一流のトレーダーと漫画家に共通すること 特別対談 松本大×三田紀房(その2)
三田:確かに漫画家の世界も、売れなかった原因をすべて人のせいにする人は、なかなか世に出てくることができません。「自分はいい作品を生み出している。それなのに、読者アンケートで人気が上がらない。ようやく出した漫画も売れない。これは世間が私のことを理解していないからだ」などとばかり言っている人は、売れる作品を生み出そうという努力をしなくなるからです。その点、トレーダーと同じように、漫画家も成功するためにはある程度の謙虚さが必要だと思います。

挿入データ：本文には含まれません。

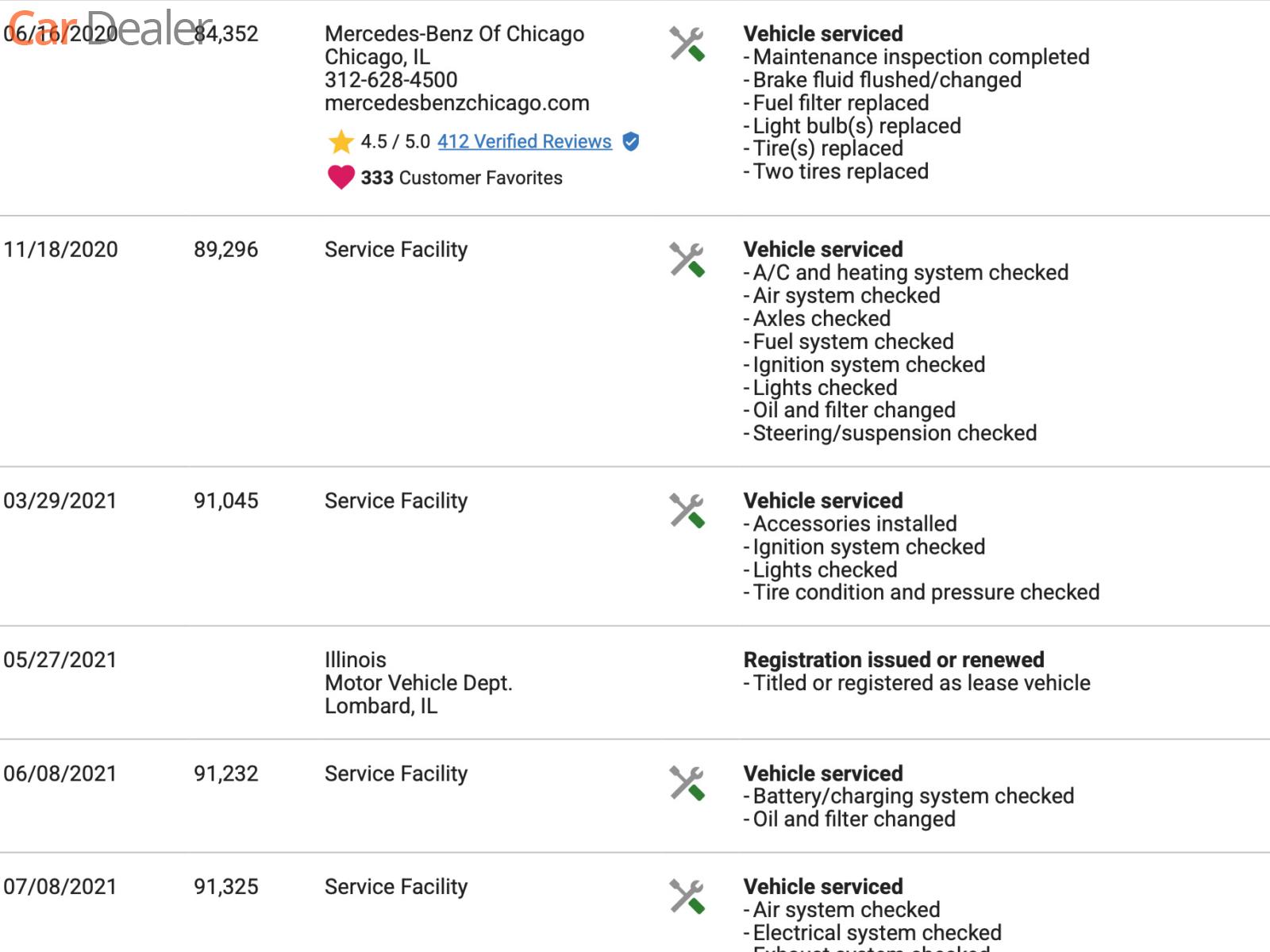This screenshot has width=1270, height=952.
Task: Click the service wrench icon for 07/08/2021
Action: (x=687, y=897)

ただ、自分の着眼点、発想、アイデア、作品に対してまったく自信がないという人も、まず世の中には出て来られない。インベスターZの場合は、子供が学校の基金を運用するという前提を作れば、きっと面白い漫画になるだろうという自信がありました。本当に面白いかどうかわからないというような、自信のない状態で作品を描いたとしても、それは作品に迷いがあるから、読者からすれば面白みのないものに仕上がってしまうのです。
松本:謙虚で、自分の失敗を認められること。失敗を次に生かすべく、トライ&エラーを繰り返せる研究心を持っていて、実際にそれを行うという努力に裏付けられた自信が兼ね備わっている。漫画家もトレーダーも、そういう人たちが成功するのだと思います。
努力は大事。トレーダーって、何やら儲かるのも、損するのも運次第というイメージが強いと思うのですが、努力は大事ですよ。これは、おいしい料理を作るためには下ごしらえを十分に行うのと同じです。自分が今、どういうポジションを持っているのかをしっかり把握したり、情報収集など売買の判断を下すための準備に時間を費やしたり、とにかくいろいろな下準備があって初めて、トレーディングに参加できるわけです。
三田:努力を続けていくためには、あきらめないことも大切です。先日、僕のアシスタントを長年務めてくれた人が、ようやく連載を持って独立したんですよ。ただ、あっさり連載が持てたわけではありません。僕のところを辞めた後、彼はたくさんの編集部を回って、作品を見せたそうですが、どこもなかなか取り上げてくれなかった。漫画の連載を持つというのは、とても大変なことなのです。
彼は結婚をしている。一家の大黒柱として稼がなければならない。連載が持てない漫画家は収入ゼロですから、やはり心細くなったのでしょう。もう一度、僕のところでアシスタントをしたいと言ってきた。
そこで僕は、「あきらめるな、もう一度、編集部にお願いしに行ってみろ」と言って、彼にはっぱをかけた。そうしたら、本当に願いは通ずるというか、偶然というか、その編集部がちょうど絵を描ける人を探していたというのですよ。
編集者が作った原案を基に、それを漫画にできないかと言われ、彼はそのラフを3日間で描いて持っていったそうです。これで連載が決まった。この話を彼から聞いたとき、あきらめてはいけないということを、あらためて思いました。